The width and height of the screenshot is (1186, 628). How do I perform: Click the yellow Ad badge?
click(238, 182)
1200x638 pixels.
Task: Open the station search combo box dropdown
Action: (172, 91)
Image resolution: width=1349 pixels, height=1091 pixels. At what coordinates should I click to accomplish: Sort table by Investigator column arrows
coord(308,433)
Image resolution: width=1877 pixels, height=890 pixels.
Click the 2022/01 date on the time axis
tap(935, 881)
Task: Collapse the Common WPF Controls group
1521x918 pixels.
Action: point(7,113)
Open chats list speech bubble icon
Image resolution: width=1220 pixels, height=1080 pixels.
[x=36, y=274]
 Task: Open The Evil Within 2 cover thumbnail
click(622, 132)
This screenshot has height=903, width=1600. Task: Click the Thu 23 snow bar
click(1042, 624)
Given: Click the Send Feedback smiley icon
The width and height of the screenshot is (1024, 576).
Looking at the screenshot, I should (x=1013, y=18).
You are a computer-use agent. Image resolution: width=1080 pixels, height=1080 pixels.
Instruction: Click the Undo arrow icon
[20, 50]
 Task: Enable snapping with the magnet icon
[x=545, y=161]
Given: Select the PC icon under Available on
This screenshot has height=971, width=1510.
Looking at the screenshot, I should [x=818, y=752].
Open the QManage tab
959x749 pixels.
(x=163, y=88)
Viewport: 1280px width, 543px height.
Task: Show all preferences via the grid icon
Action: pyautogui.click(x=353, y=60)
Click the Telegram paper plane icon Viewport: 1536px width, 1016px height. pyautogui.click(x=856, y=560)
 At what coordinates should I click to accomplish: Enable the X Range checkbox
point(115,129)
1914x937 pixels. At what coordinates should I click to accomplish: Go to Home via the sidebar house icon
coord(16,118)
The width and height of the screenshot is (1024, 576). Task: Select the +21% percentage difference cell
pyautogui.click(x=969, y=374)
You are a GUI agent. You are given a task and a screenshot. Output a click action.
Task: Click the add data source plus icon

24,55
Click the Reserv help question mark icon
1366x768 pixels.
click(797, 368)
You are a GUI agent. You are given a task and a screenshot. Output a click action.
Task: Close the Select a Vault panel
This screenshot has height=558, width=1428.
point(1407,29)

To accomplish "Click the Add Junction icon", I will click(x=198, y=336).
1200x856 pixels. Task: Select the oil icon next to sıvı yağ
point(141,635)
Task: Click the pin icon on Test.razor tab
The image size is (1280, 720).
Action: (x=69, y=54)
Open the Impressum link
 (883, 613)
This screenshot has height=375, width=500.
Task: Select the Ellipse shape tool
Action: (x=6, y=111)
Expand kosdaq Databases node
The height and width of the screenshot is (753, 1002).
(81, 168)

## What to work on
Everything from the line with "This screenshot has height=558, width=1428." to the last line of the data is what to return, word for word; leave out the rest.

## Written answer
This screenshot has height=558, width=1428.
point(1407,29)

To accomplish "Click the Add Junction icon", I will click(x=198, y=336).
1200x856 pixels. Task: Select the oil icon next to sıvı yağ
point(141,635)
Task: Click the pin icon on Test.razor tab
The image size is (1280, 720).
Action: (x=69, y=54)
Open the Impressum link
 (883, 613)
This screenshot has height=375, width=500.
Task: Select the Ellipse shape tool
Action: (x=6, y=111)
Expand kosdaq Databases node
The height and width of the screenshot is (753, 1002).
(81, 168)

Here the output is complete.